**WORK INSTRUCTION**
Taking only the lines of the data below from the line with "The image size is (1842, 981)." to the line with "the vacuum material", ends included, write them out exactly and without pictures.

**MATERIAL FOR THIS TASK**
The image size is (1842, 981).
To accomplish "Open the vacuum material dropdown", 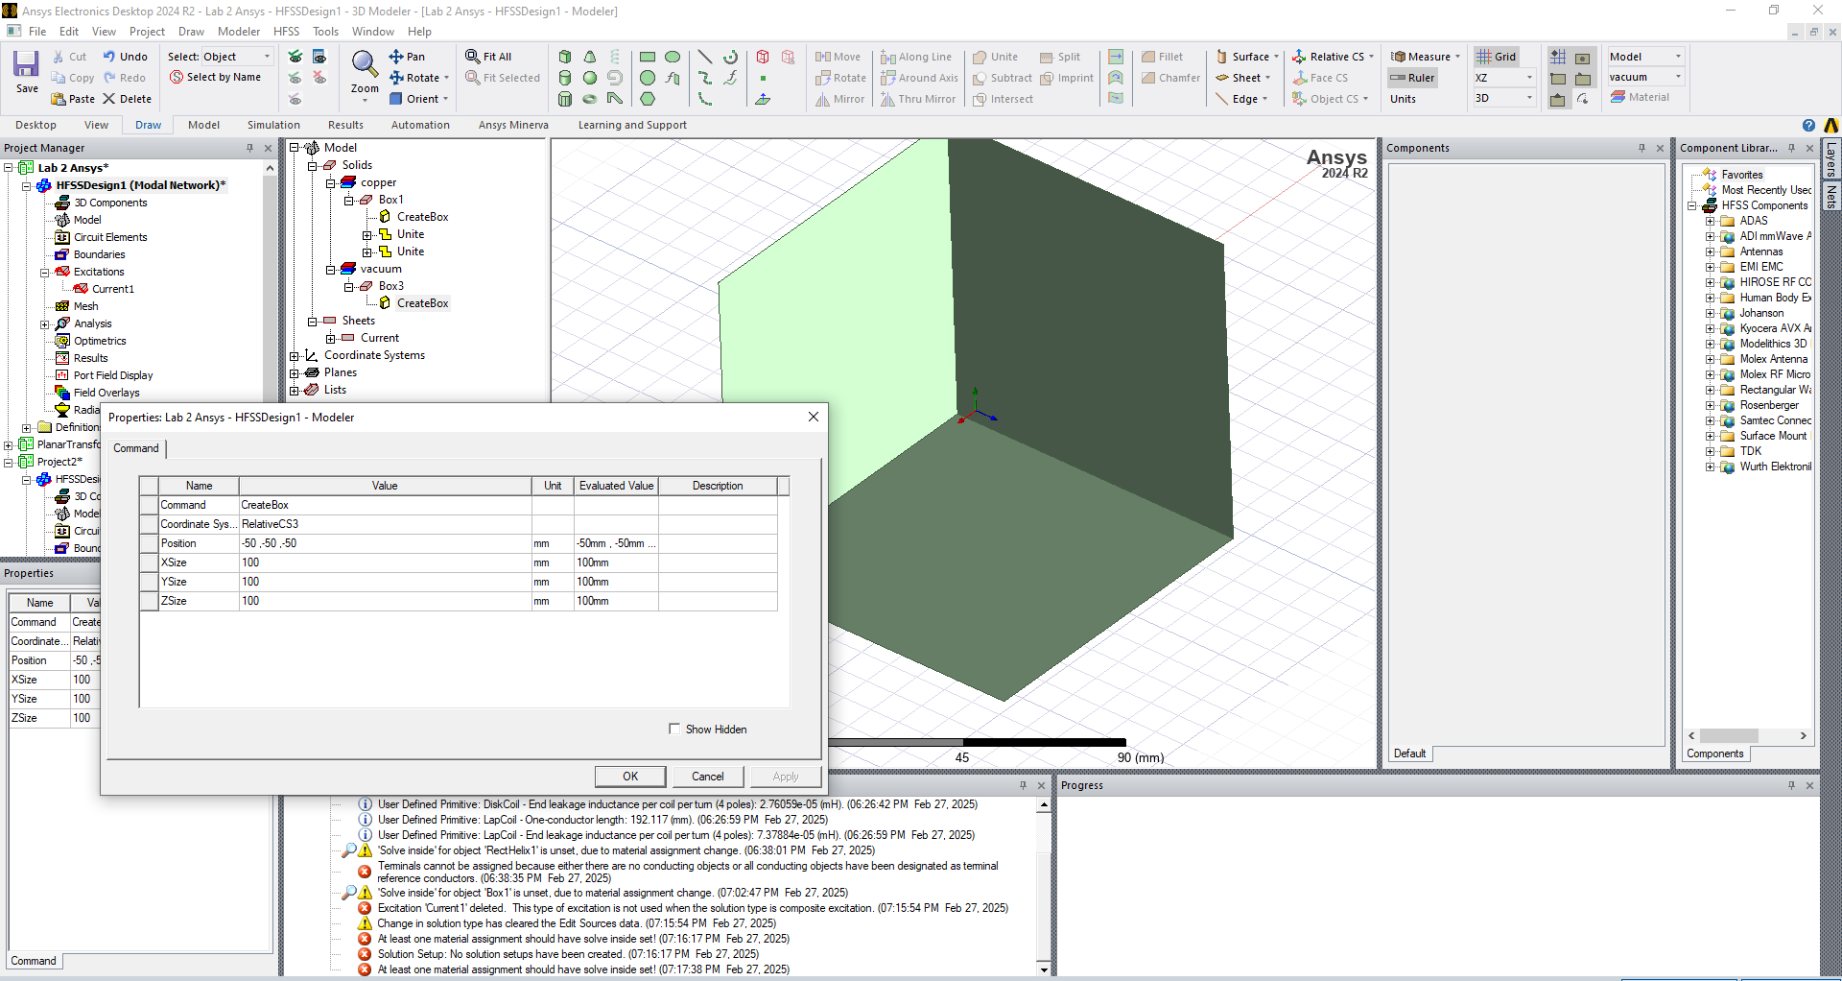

==

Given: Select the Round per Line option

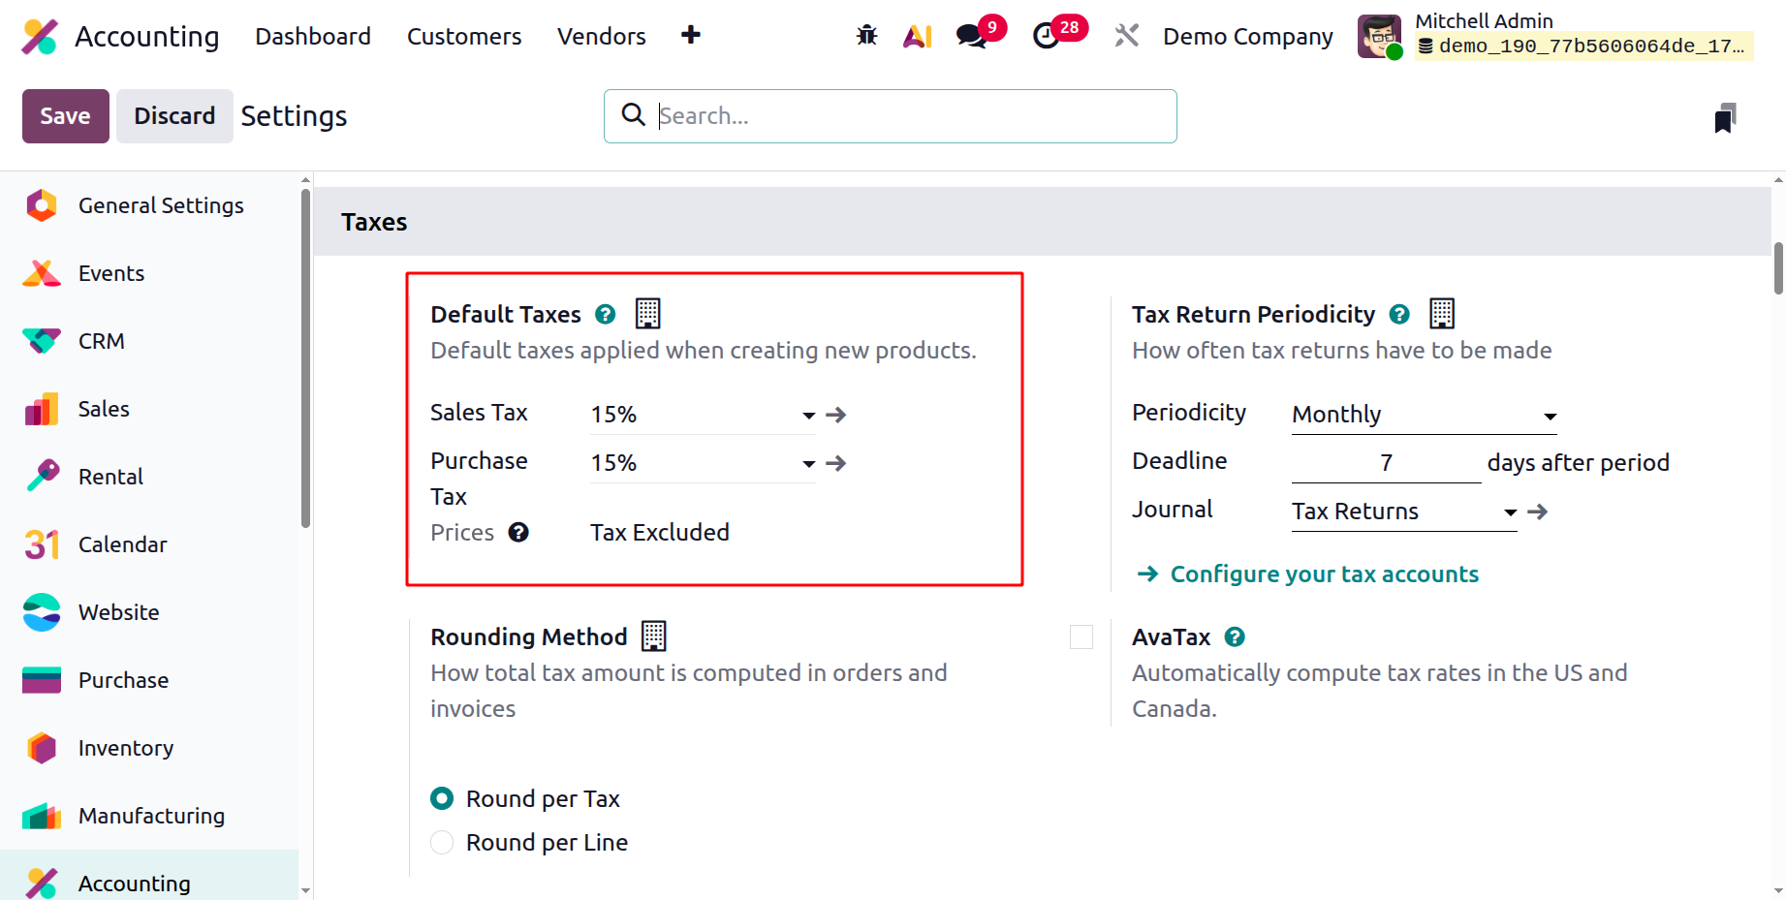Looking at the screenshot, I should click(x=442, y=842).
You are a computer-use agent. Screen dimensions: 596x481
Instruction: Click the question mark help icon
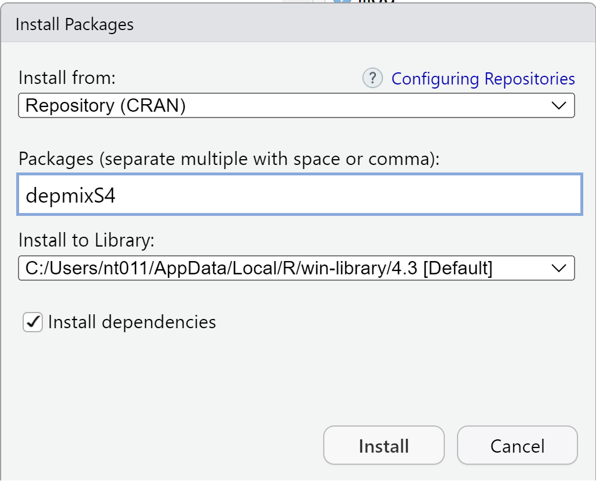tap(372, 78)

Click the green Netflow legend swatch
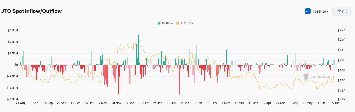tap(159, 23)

* * *

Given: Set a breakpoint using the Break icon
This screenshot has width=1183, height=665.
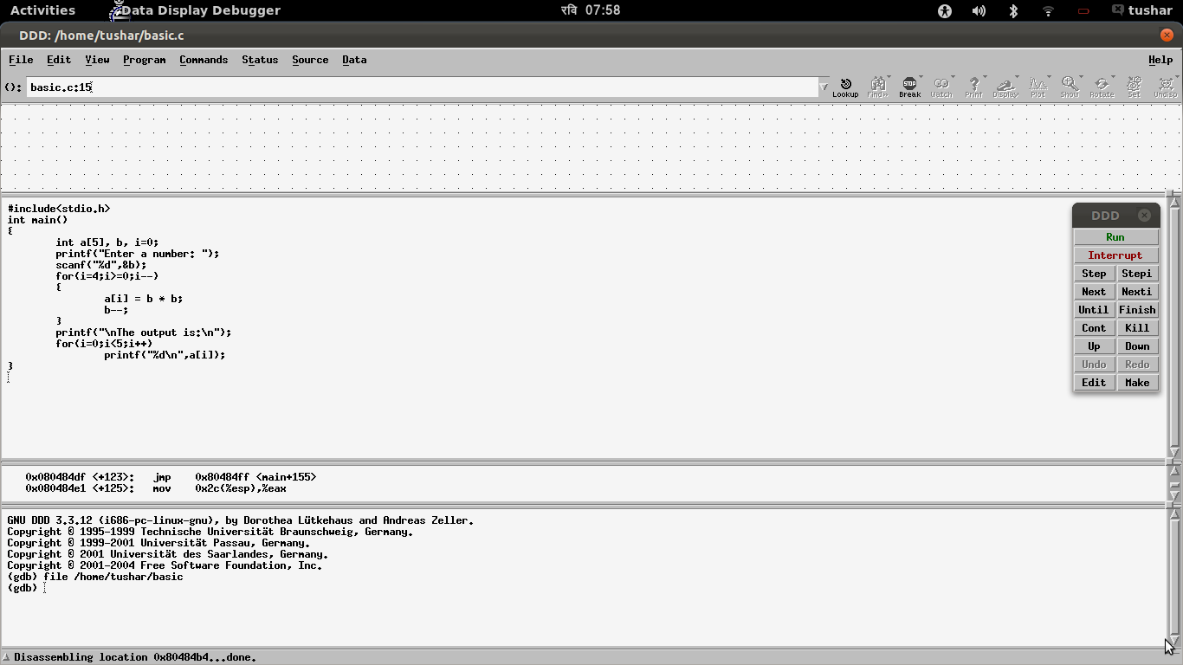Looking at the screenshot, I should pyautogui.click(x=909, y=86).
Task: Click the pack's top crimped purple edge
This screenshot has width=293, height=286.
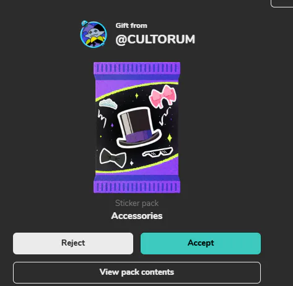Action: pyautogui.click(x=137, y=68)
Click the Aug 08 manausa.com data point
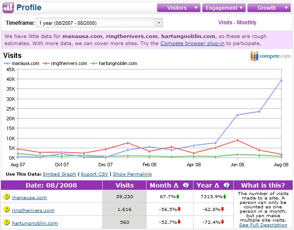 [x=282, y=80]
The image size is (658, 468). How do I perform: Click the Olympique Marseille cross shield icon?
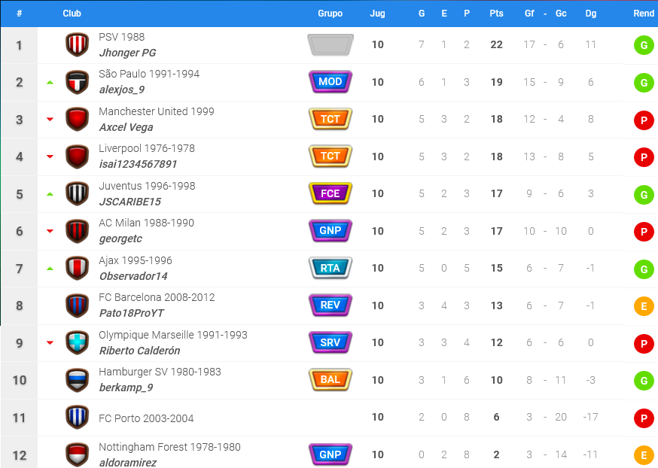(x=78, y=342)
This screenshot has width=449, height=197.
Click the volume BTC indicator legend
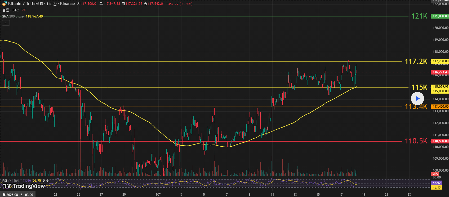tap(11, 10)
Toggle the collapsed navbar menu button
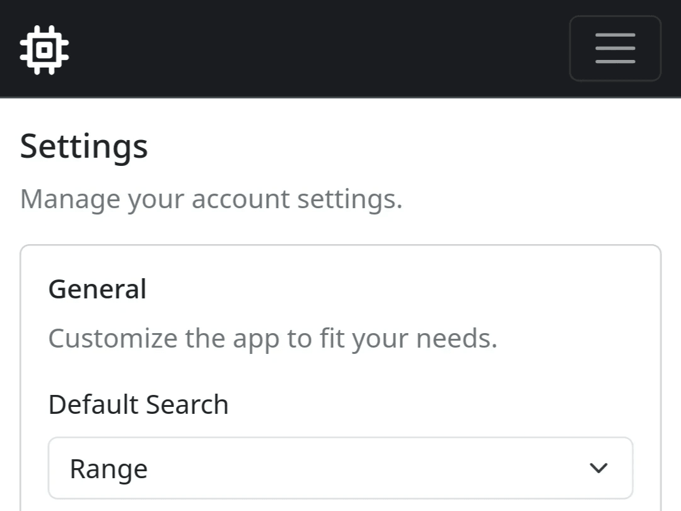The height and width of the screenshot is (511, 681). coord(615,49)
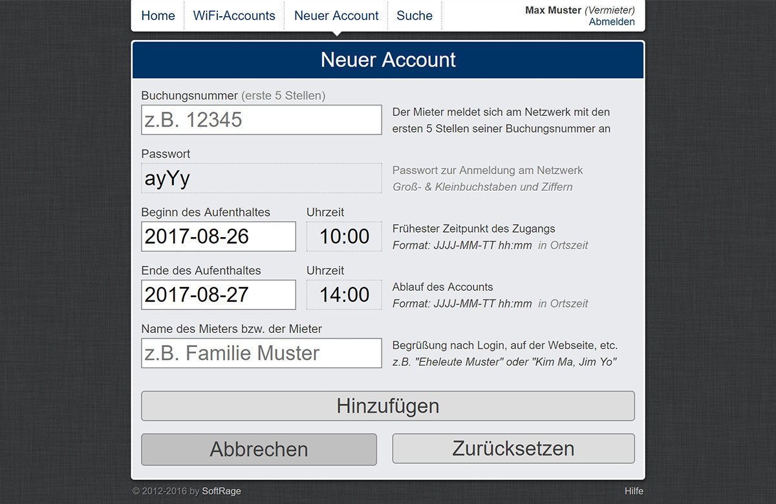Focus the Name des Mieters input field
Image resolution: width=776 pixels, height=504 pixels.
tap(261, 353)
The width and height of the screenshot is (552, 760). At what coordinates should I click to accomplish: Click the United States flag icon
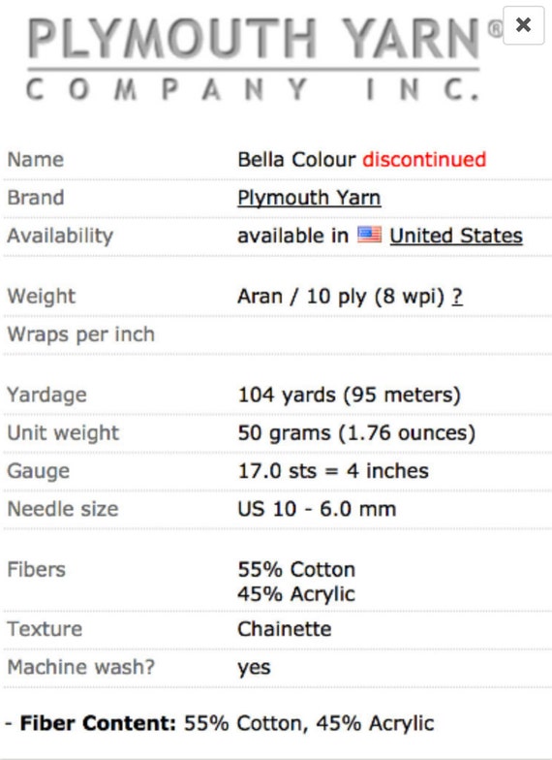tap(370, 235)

**REPLY TO THE EXERCISE**
The image size is (1842, 981).
To accomplish "Open the vacuum material dropdown", 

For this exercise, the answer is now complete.